Opinión | EL RUIDO Y LA FURIA

Ciudad robada

Quizás lo notamos por eso, porque la luz, que venía del pasado y traía un fulgor limpio, nos hizo ver lo que no habíamos querido ver

Jorge Luis Borges.

Jorge Luis Borges. / L.O

Un día despertamos y nos habían robado la ciudad. Era acaso abril, con su luz dorada, con su luz fabricada en otro tiempo (a veces, durante un instante, la ciudad se deja atravesar por el color de una luz que viene de otra época). Quizás lo notamos por eso, porque la luz, que venía del pasado y traía un fulgor limpio, nos hizo ver lo que no habíamos querido ver. Era, sí, abril, como es hoy, y nos percatamos de que la ciudad ya no era nuestra ciudad.

Alguna vez había escrito que mi ciudad, esta ciudad del sur que habito y que me habita, tiene la sangre de arena y por eso se hace y se deshace a sí misma constantemente. Tres mil años lleva jugando a eso, siempre a la orilla de sí misma. Pero no sospechaba yo entonces que en otras ciudades con otras sangres (hay ciudades con sangre de río, las hay también con sangre de montaña, y de meseta) acabaría ocurriendo lo mismo.

He recurrido con frecuencia a aquello que una vez escribió Borges: "He nacido en otra ciudad que también se llamaba Buenos Aires". El poema empezaba así y concluía: "Alguien casi idéntico a mí, alguien que no habrá leído esta página,/ lamentará las torres de cemento y el talado obelisco".
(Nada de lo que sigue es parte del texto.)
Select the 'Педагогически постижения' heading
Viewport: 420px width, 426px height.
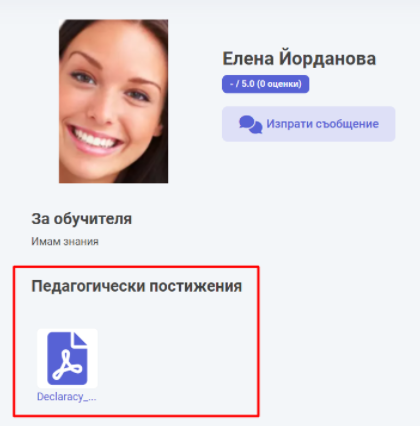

Así que un día de abril, de repente, quizás igual que le pasó a Borges, nos paramos en mitad de la calle y vimos que no era la misma calle, que donde estuvo aquel café donde tu padre te permitió dar el primer sorbo oscuro y amargo, caliente y espiritual, al que desde entonces reverencias como a un dios necesario, ahora hay un pub sueco. Y que el cine aquel donde diste el beso primero a la primera novia, aquel que marcaría ya para siempre la medida de todos los demás, ahora es una tienda de ropa muy barata, primaria y desechable. Y los que una vez fueron vecinos, gente conocida que iba a comprar el pan o a por un dedal a la mercería de la esquina (que ya tampoco existe, ahora es un local de consigna de equipajes, sin nadie que lo atienda), han sido reemplazados por turistas que arrastran maletas mientras miran en el móvil dónde queda el apartamento que han alquilado para consumar su invasión. Una invasión absurda, porque se supone que la gente viaja para encontrar otros paisajes, otros paisanajes, y al final lo que encuentra son las cadenas de tiendas y restaurantes idénticas a las de la ciudad de donde provienen, y a su vivo reflejo en bermudas arrastrando las mismas maletas tamaño cabina. Todo homogéneo, feo, desangelado, absurdo.

Hoy he caminado, acaso como usted mismo, por una ciudad que también se llama como la ciudad donde nacimos, pero que ya no es esa ciudad. Y me he sentido más solo que nunca, desorientado y rodeado de extraños.